JAKARTA, KOMPAS.com - Wakil Ketua Komisi Pemberantasan Korupsi Basaria Pandjaitan mengungkapkan maraknya korupsi pada sektor politik.
Hal itu disampaikan Basaria saat berbicara pada acara diskusi dengan pengurus DPP Partai Demokrat, di Kantor DPP Demokrat di Menteng, Jakarta Pusat, Rabu (13/9/2017).
Basaria mengatakan, 32 persen tersangka di KPK merupakan aktor politik, yang terdiri dari 78 kepala daerah dan 134 anggota legislatif pusat dan daerah.
"Mayoritaas tersangkut paut masalah kasus suap, jual beli jabatan termasuk Pasal 2, 3, ada soalan mark-up di sana. Lalu berbagai kasus politik mendapat atensi besar dari publik, sekaligus menurunkan kepercayaan dari masyarakat," kata Basaria.
"Saya harapkan ini update yang terakhir untuk tidak bertambah lagi ke depannya," ujar Basaria.
Basaria mengatakan, dengan maraknya praktik korupsi, partai politik menjadi lembaga yang tidak dipercaya, selain DPR.
Hal ini juga tercermin dari survei Indikator Politik Indonesia 2016. DPR dan DPRD, lanjut dia, berada pada posisi tiga besar lembaga yang dipersepsikan korup menurut global barometer Transparency International Indonesia 2017.
"Ini semua hasil survei," ujar Basaria.
Partisipasinya hanya sekitar 64 persen pada 2015, padahal targetnya harusnya lebih dari 75 persen.

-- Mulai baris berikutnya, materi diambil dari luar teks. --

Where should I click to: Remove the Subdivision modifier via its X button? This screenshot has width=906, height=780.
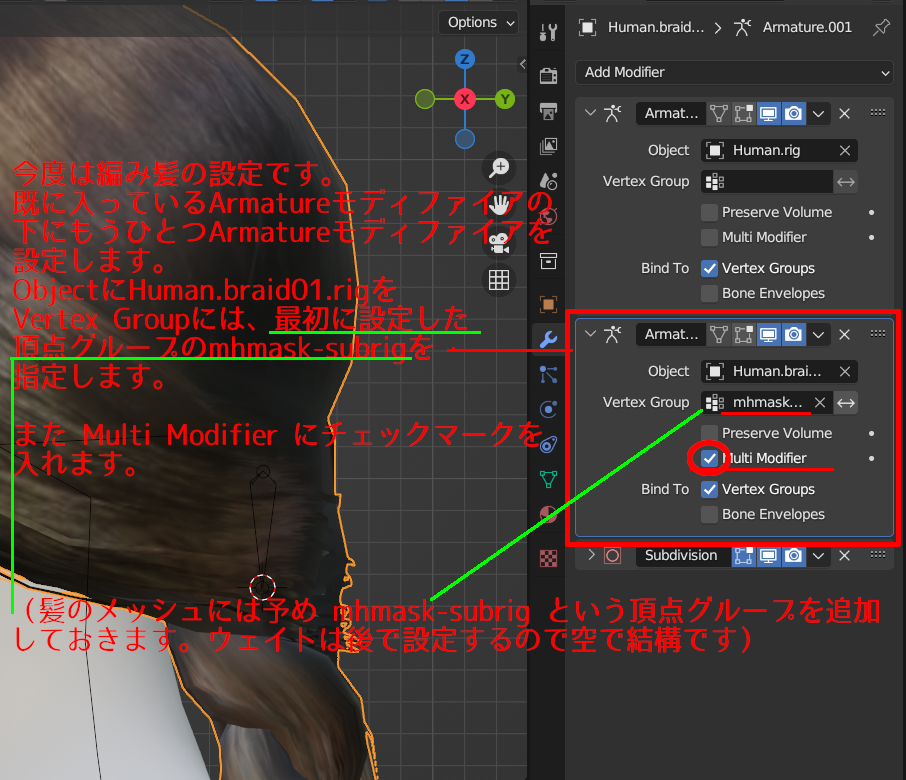click(844, 555)
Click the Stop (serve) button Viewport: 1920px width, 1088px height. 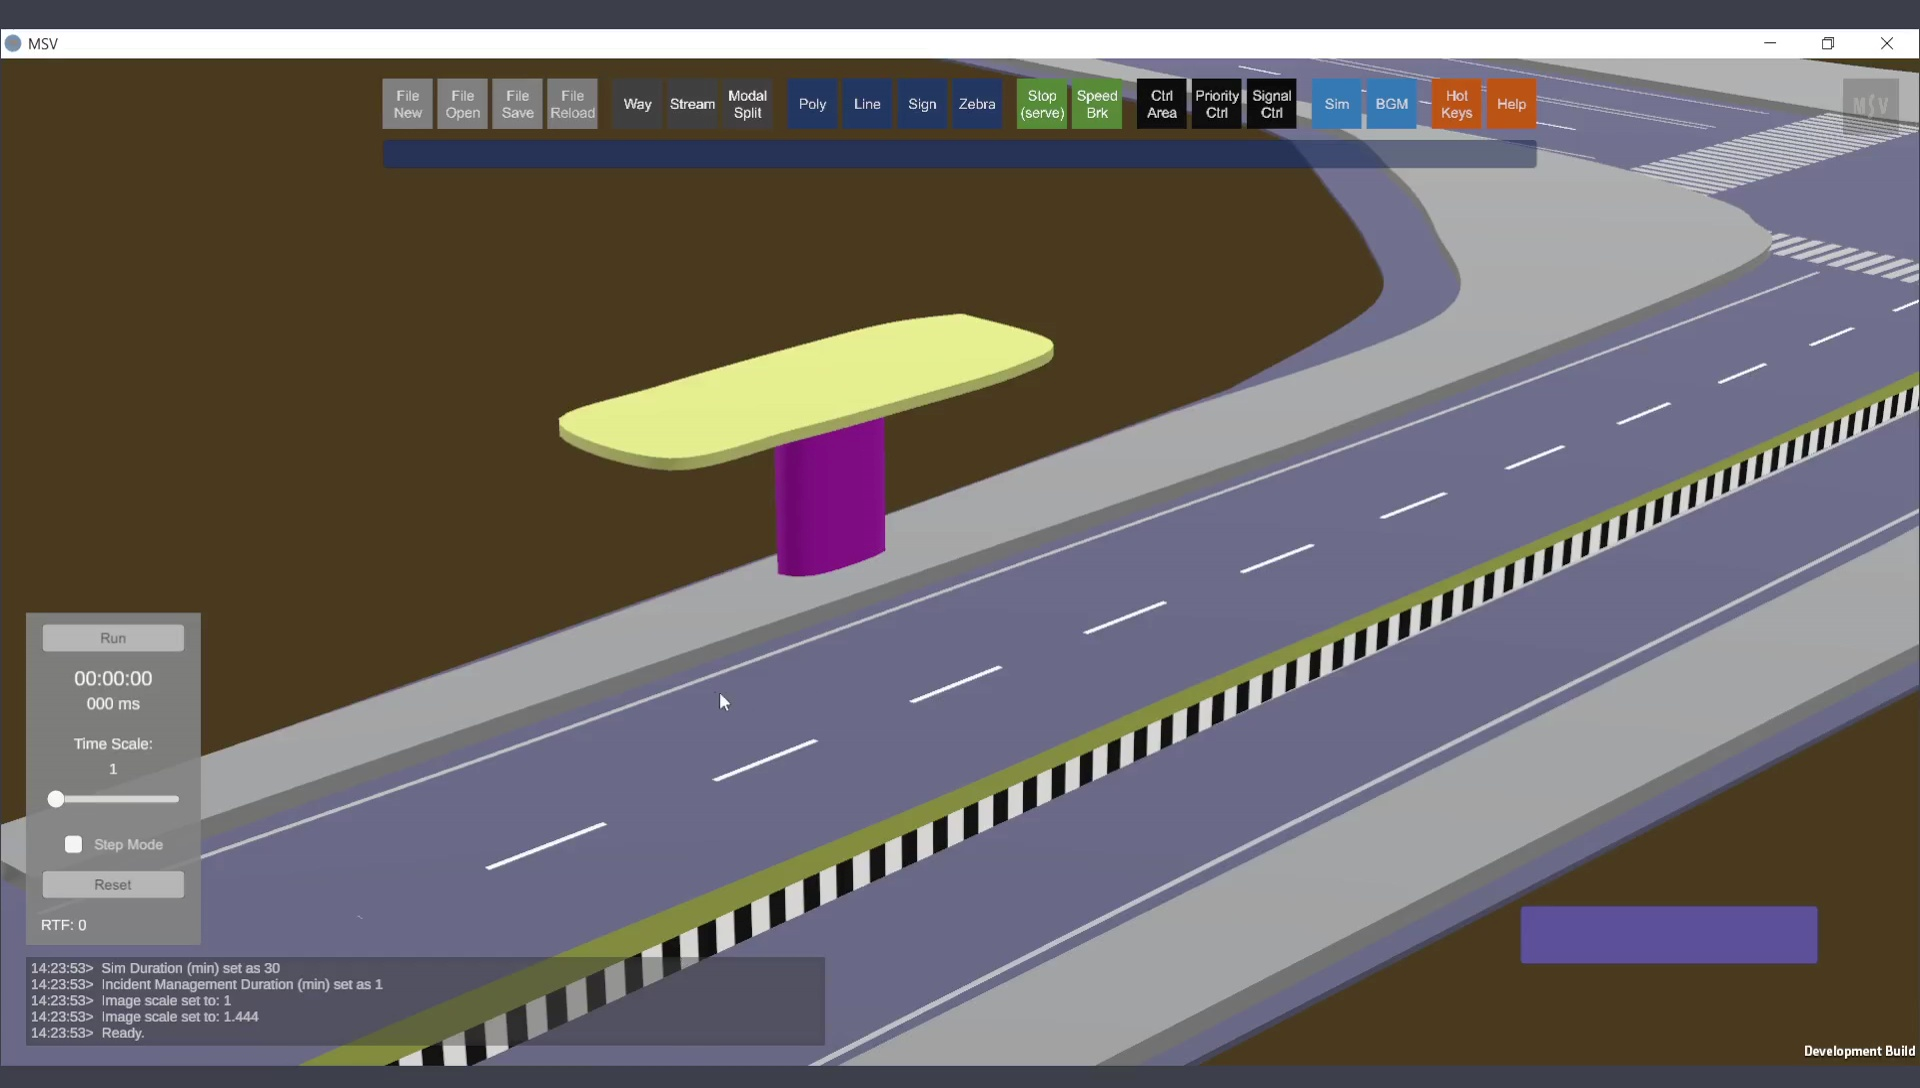pos(1042,104)
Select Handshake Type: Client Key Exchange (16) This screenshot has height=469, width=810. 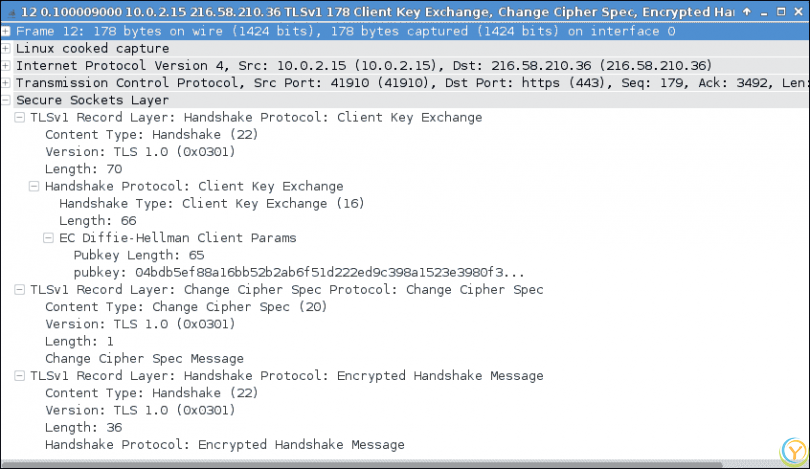[x=212, y=203]
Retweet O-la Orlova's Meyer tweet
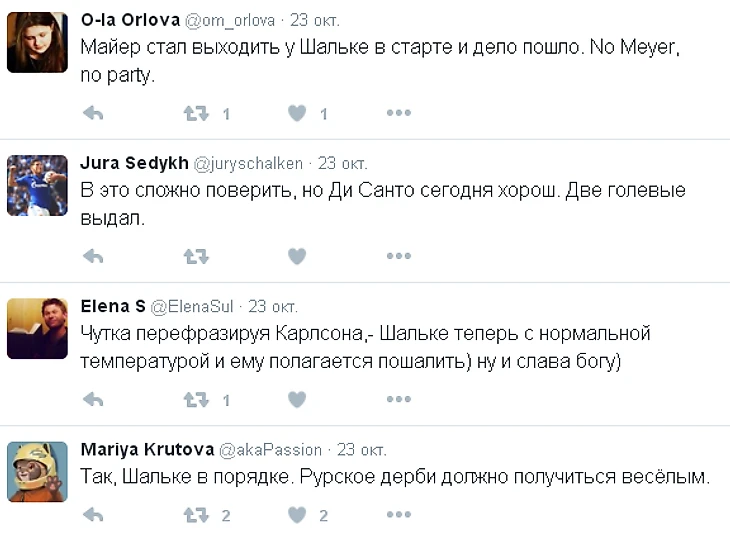730x546 pixels. (196, 114)
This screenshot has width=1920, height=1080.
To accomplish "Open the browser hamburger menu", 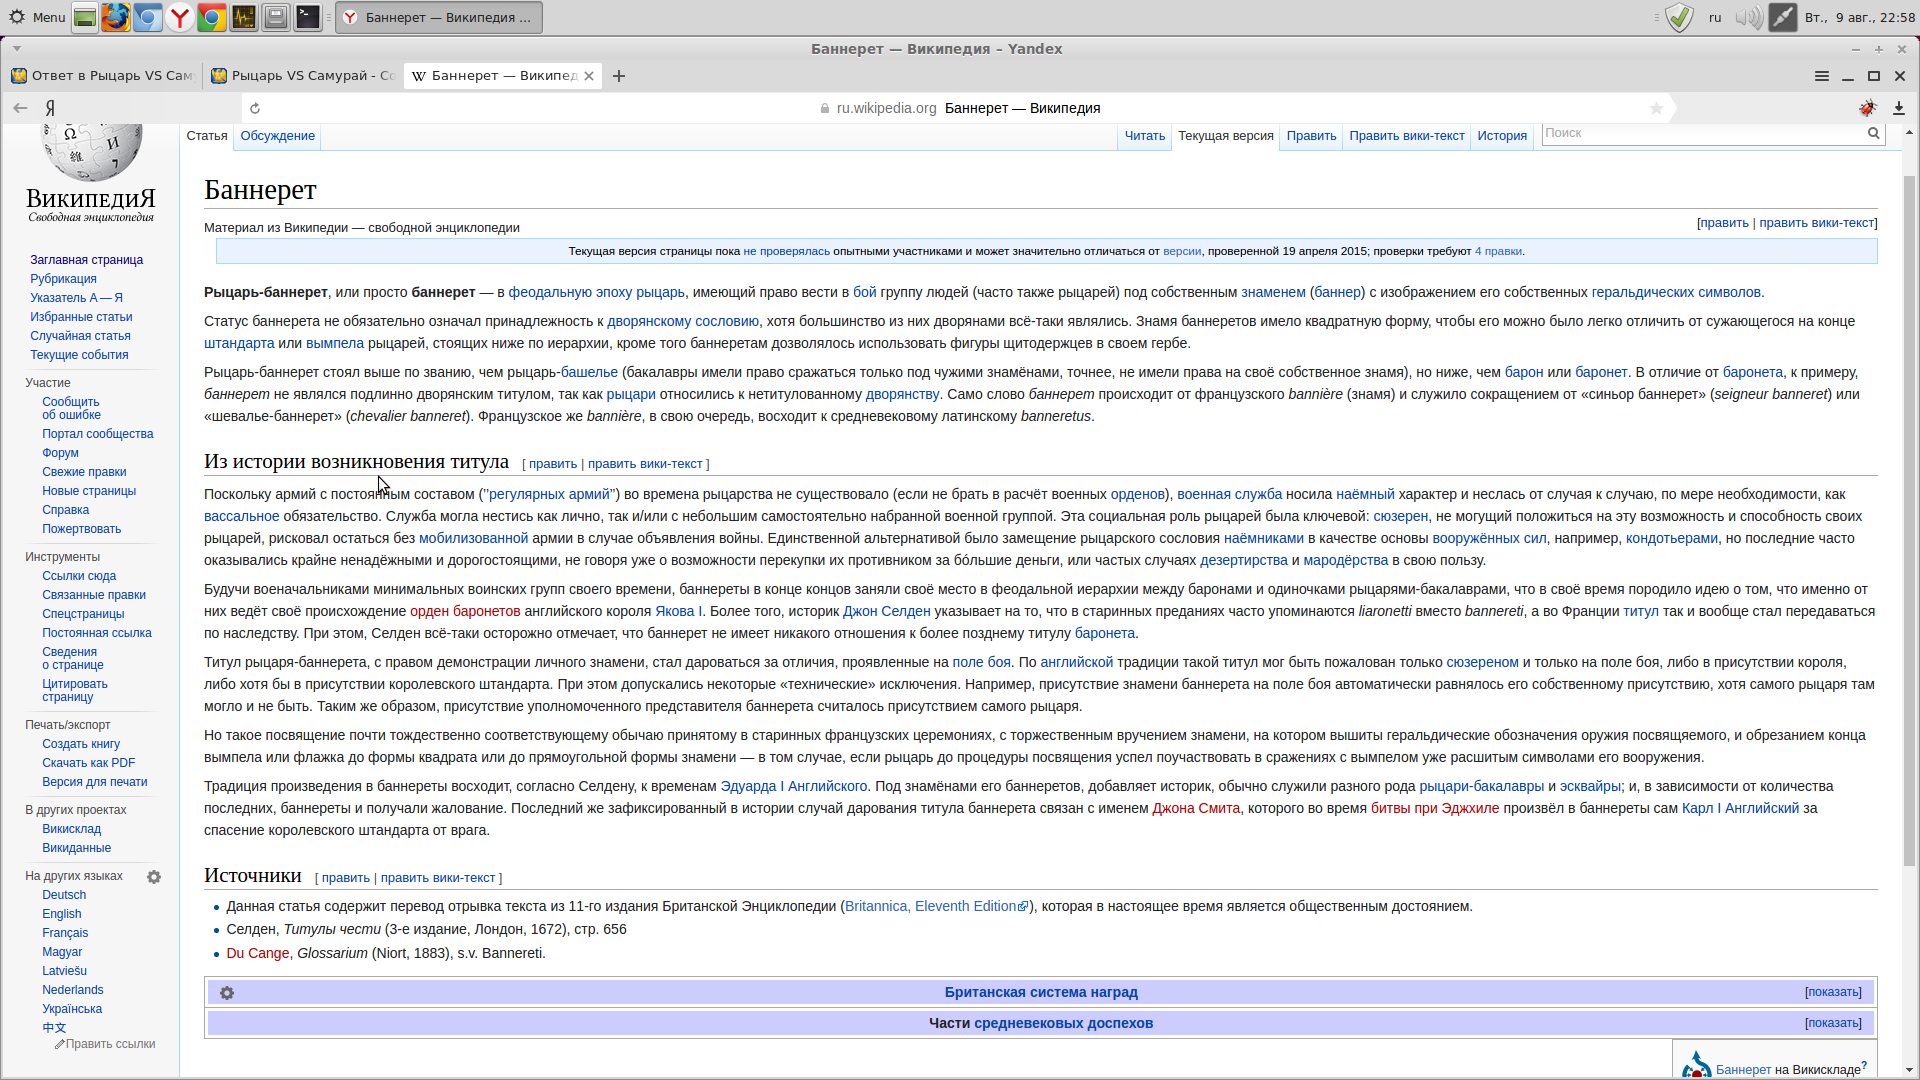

"Ini salah satu penyebabnya kenapa masyarakat kurang percaya kepada partai politik yang dalam hal ini yang menelurkan atau menghasilkan pilkada, pimpinan pimpinan kepala daerah dan juga anggota legislatif kita baik di pusat maupun tingkat daerah," ujar Basaria.
Melalui diskusi integritas partai politik ini, KPK merasa perlu terlibat. Salah satunya diatur dalam tugas KPK menurut Pasal 6 UU Nomor 30 tahun 2002 tentang KPK, yang mengatur tentang pencegahan.
"Kalau bicara pencegahan, kita sudah atau harus berkomunikasi dengan kementerian atau instansi terkait termasuk seluruh masyarakat dan salah satunya di sini adalah partai politik. Itu sudah dilakukan beberapa kajian oleh KPK mulai dari 2012," ujar Basaria.